(Saved data entries)
Content starts

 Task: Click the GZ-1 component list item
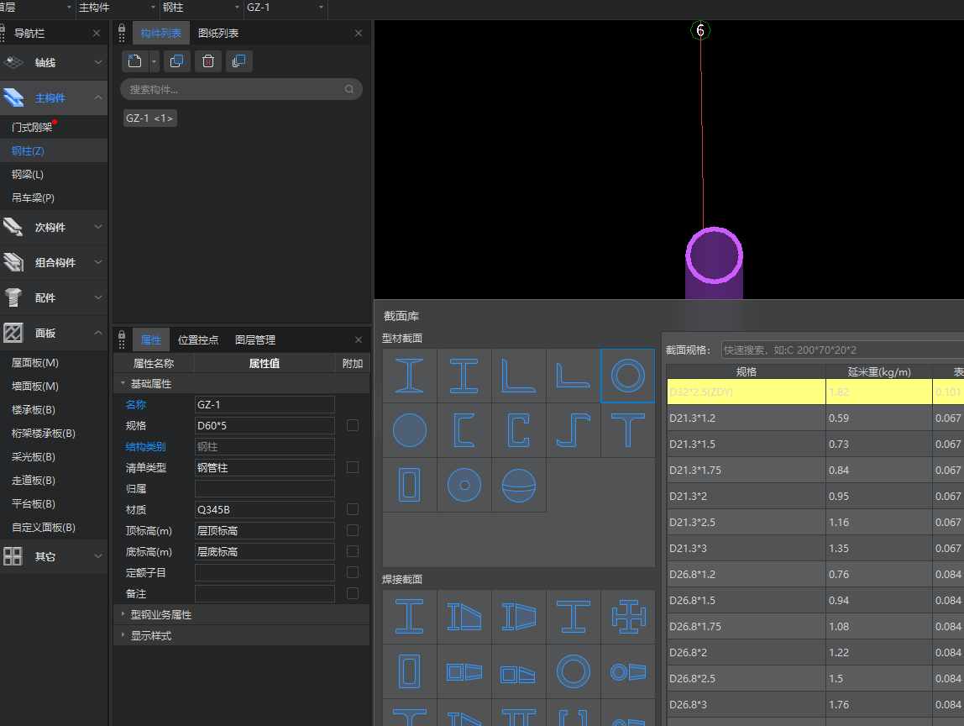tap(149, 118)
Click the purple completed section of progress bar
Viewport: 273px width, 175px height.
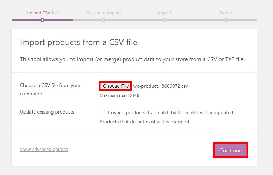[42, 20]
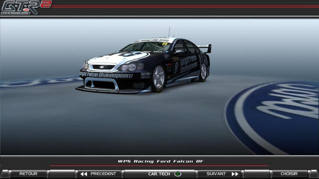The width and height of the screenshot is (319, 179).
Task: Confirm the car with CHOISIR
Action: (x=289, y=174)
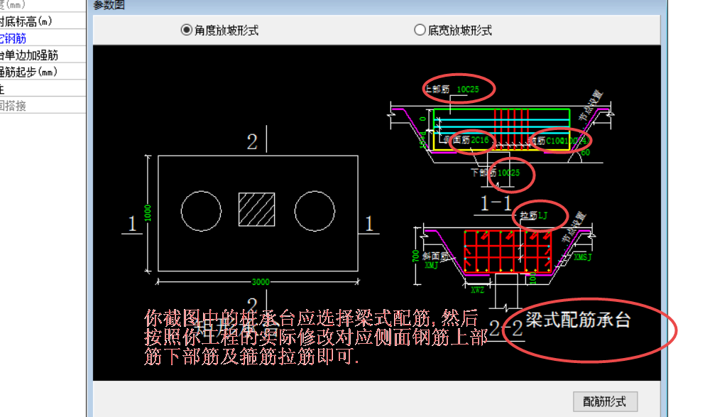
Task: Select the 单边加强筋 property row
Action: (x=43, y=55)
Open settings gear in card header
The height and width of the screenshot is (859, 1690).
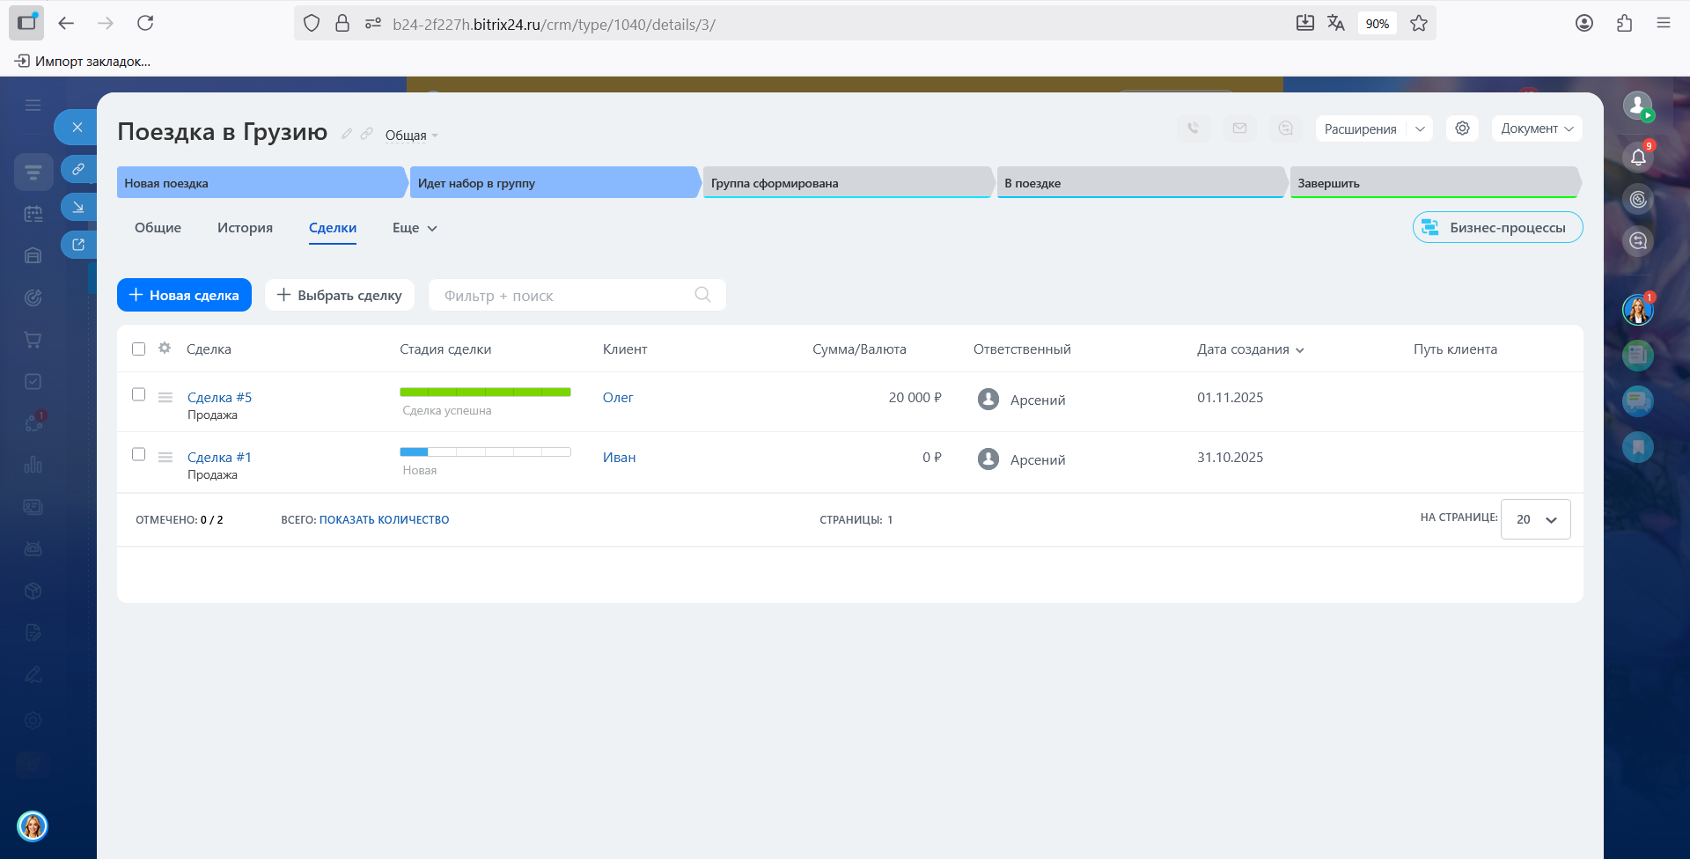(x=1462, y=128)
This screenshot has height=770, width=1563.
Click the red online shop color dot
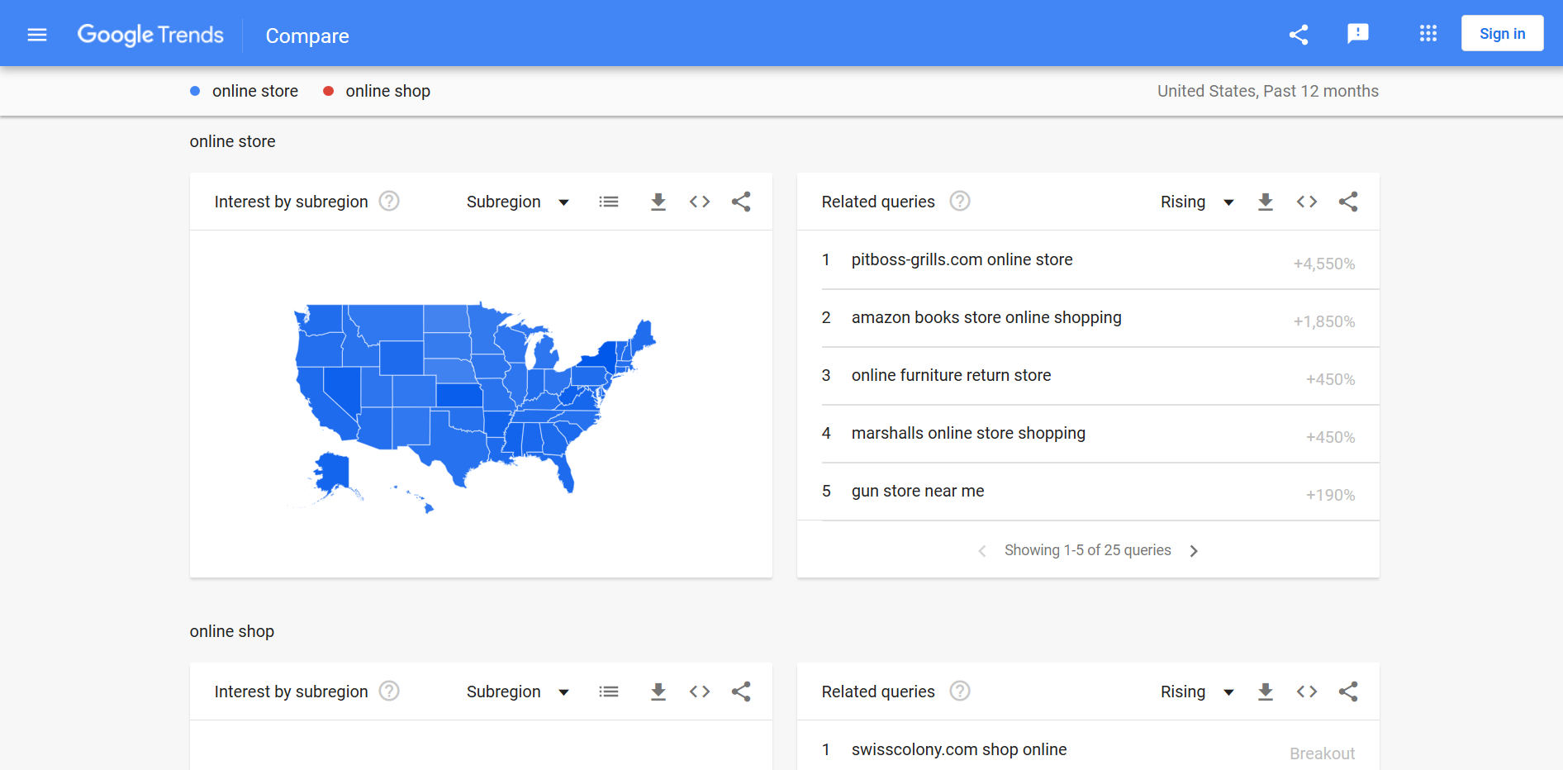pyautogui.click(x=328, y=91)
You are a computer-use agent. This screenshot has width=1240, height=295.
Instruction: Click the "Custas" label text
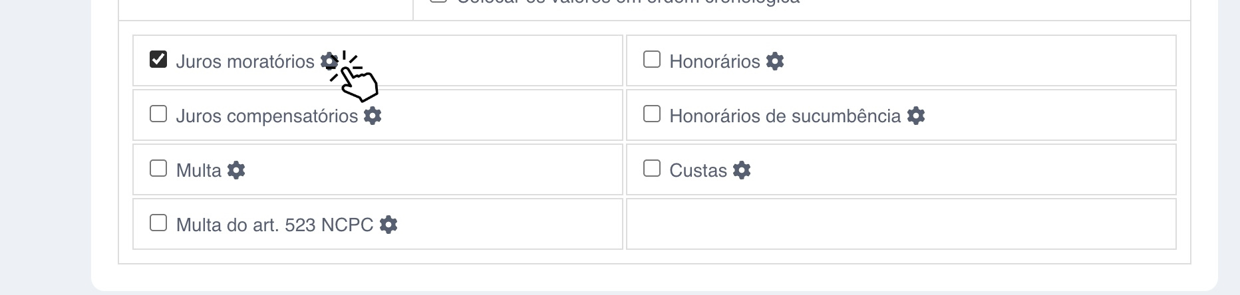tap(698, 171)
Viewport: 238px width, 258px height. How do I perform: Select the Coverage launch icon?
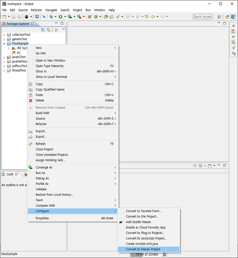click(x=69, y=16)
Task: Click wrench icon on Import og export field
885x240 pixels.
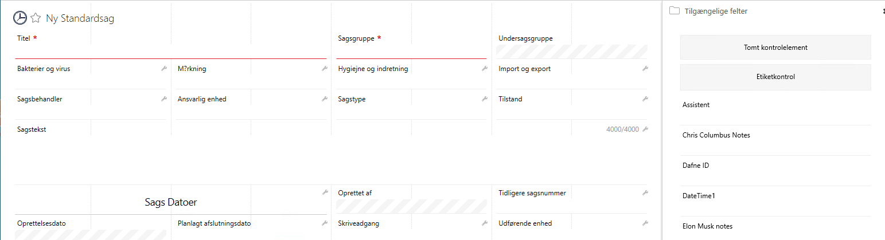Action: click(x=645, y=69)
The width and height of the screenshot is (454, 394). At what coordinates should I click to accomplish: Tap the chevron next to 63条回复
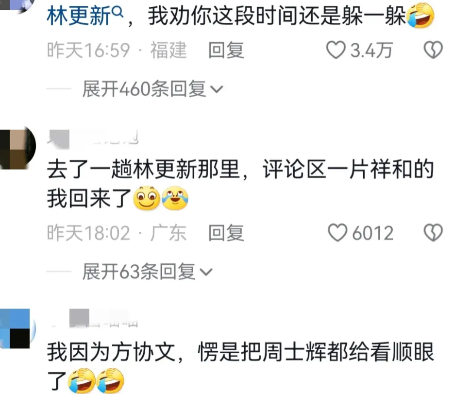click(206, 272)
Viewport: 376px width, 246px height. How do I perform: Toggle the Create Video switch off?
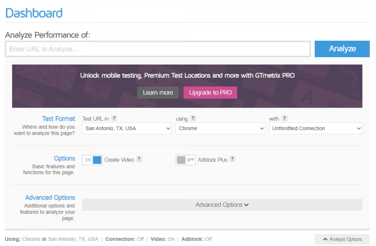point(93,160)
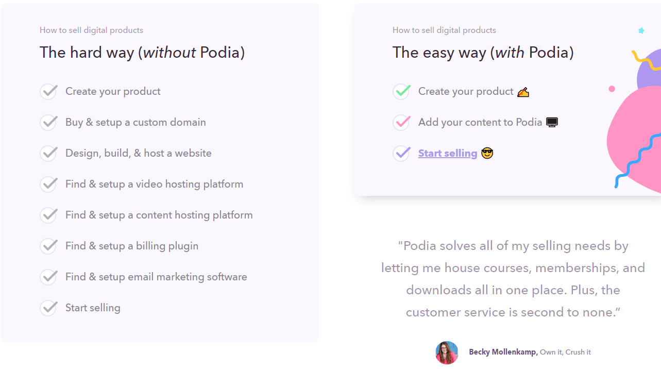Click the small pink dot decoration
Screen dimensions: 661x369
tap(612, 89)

Content ends

Problem description:
Here the job is to print all the entries above exactly, minus the images.

Answer for this exercise:
 Task: Click the GZ-1 component list item
tap(149, 118)
Click the purple completed section of progress bar
Viewport: 273px width, 175px height.
[42, 20]
The width and height of the screenshot is (319, 179).
Task: Confirm the car with CHOISIR
Action: (x=289, y=174)
Task: Select the 单边加强筋 property row
Action: (x=43, y=55)
Open settings gear in card header
The height and width of the screenshot is (859, 1690).
(x=1462, y=128)
This screenshot has height=770, width=1563.
Click the red online shop color dot
pyautogui.click(x=328, y=91)
You are a computer-use agent. This screenshot has width=1240, height=295.
Instruction: Click the "Custas" label text
tap(698, 171)
Viewport: 238px width, 258px height. How do I perform: Select the Coverage launch icon?
click(x=69, y=16)
Task: Click wrench icon on Import og export field
885x240 pixels.
Action: click(x=645, y=69)
The width and height of the screenshot is (454, 394). At what coordinates should I click to accomplish: Tap the chevron next to 63条回复
click(206, 272)
Viewport: 376px width, 246px height. How do I perform: Toggle the Create Video switch off?
point(93,160)
Click the small pink dot decoration
Screen dimensions: 661x369
tap(612, 89)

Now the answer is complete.